{xtypo_dropcap}L{/xtypo_dropcap}a cérémonie a lieu trois fois par an à la case Rocher. Devant une assemblée de 111 naturalisés, le préfet prononce le discours usuel de bienvenue, avant de rappeler les règles fondamentales de la vie au sein de la République française : s’intégrer et respecter les lois. Face à lui, hommes, femmes et enfants écoutent religieusement.

"C’est avec fierté que la France vous accueille", des mots d’usage mille fois répétés, mais en face ils ne résonnent pas de la même manière. Pour ces familles, comme pour les 835 personnes naturalisées à Mayotte depuis 2005, c’est la fin du chemin de croix.
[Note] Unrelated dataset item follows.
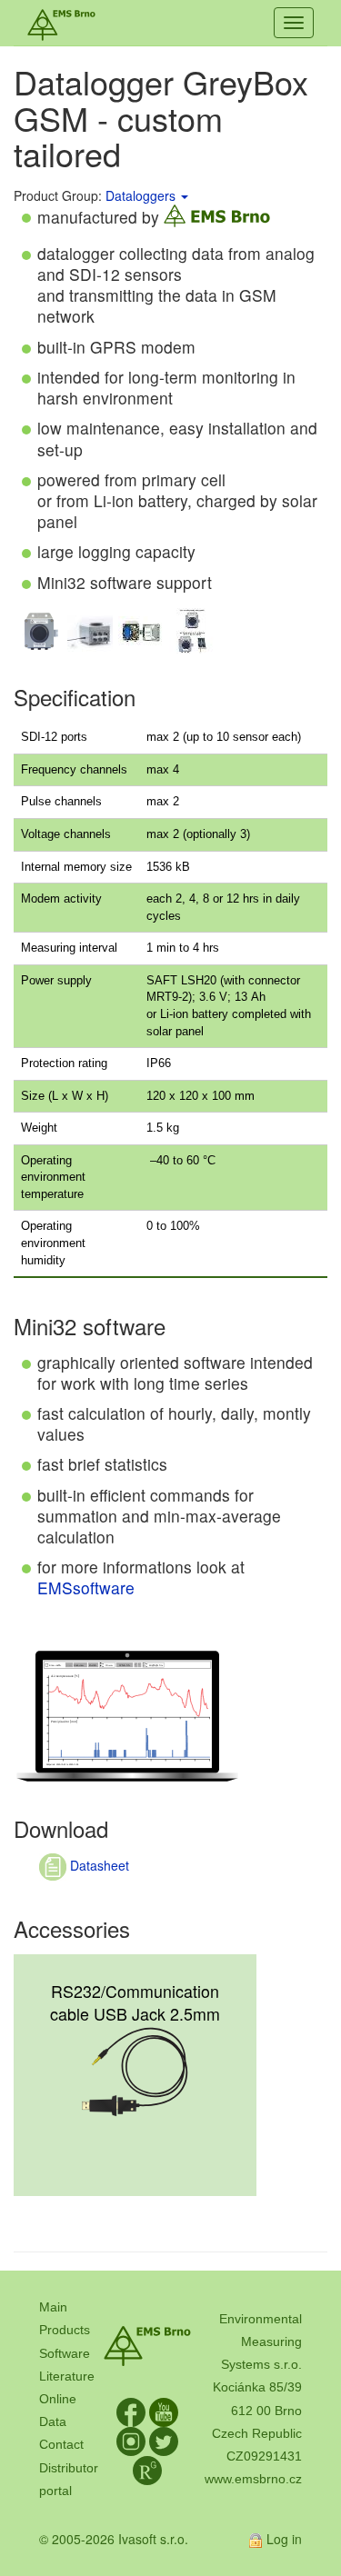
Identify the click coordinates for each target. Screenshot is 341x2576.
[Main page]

Ornella, 37 ans et de ses deux fils Allan et Dylan font partie du contingent de cette année. Après deux années passées à jongler avec la paperasserie elle peut enfin souffler. "Les démarches à faire son très compliquées, encore plus quand on vient de Madagascar. J’ai même dû ramener l’extrait de naissance qui est fait en malgache pour le faire traduire ici. Avant il y avait une personne dans l’administration qui était chargée de le faire, mais elle est décédée. Du coup ils l’ont fait avec moi."

Née sur la Grande île, Ornella a deux fils dans des situations différentes. Son premier enfant Allan est né à Mamoudzou en 1994. Lui a pu automatiquement bénéficier du droit du sol. Mais par crainte, elle préfère avoir le second à Madagascacar. "Lors de mon accouchement à Mayotte, il y a eu des complications, on a dû me faire une césarienne. J’ai alors décidé d’aller accoucher chez moi, entouré de ma famille." À l’époque les mères peuvent encore inscrire leurs enfants sur le passeport ce qui facilitera son retour. Cet exemple illustre la nature des dossiers qui arrivent chaque jour à la préfecture.

 

Elle quitte Tana à 19 ans

 

C’est à l’âge de 19 ans que la jeune femme quitte sa ville natale, Tananarive. La capitale malgache est alors en plein dans les grèves politiques de l’année 1991. Après quinze années au pouvoir, le chef de l’Etat, Didier Ratsiraka fait face à une vive opposition. Des manifestations populaires sont réprimées par l'armée, faisant de nombreuses victimes.

"Je suis partie dans l’espoir de continuer mes études", se souvient Ornella. Elle débarque quelques jours plus tard à Mayotte où elle sera hébergée par sa sœur. Mais sans les papiers nécessaires, il lui est impossible de s’inscrire dans un établissement scolaire. Elle se présente alors dans un centre de formation pour jeunes : l’Aprosasoma, où elle travaille encore aujourd’hui. Ce métier lui facilite les démarches pour la carte de séjour qu’elle obtiendra trois ans après son arrivée. La même année, elle retourne à Tananarive pour se marier. Son compagnon, Malgache lui aussi, travaille comme comptable à Mayotte.

Depuis sa demande de naturalisation, chaque vacance est un marathon. "Il fallait en profiter pour récupérer les extraits de naissance des uns et des autres, livrets de famille, actes de mariage…" Une mission impossible en particulier lors des périodes de trouble. "Les dernières manifestations ont vraiment compliqué la tâche. Il fallait impérativement que je récupère rapidement l’acte de mariage de mes parents. Mais il n’y avait ni vol en partance de la capitale, ni transport par courrier. J’ai appelé ma famille et ils ont dû se débrouiller pour envoyer les papiers en utilisant la déserte Tananarive-Majunga par taxi-brousse. C’est seulement là-bas qu’il y avait un vol en direction de Mayotte."

Désormais, Ornella n’a plus à se soucier des démarches longues et coûteuses, et quand on lui demande ce qui va changer dans sa vie elle répond. "Je vais pouvoir voyager. Jusqu’ici il fallait un certificat d'hébergement pour aller sur un autre territoire français comme la Réunion, même pour les escales vers l’ile Maurice." Maintenant qu’elle est enfin libre d’aller où elle veut, son univers s’est élargi vers l’Europe, où elle compte se rendre dès qu’elle pourra.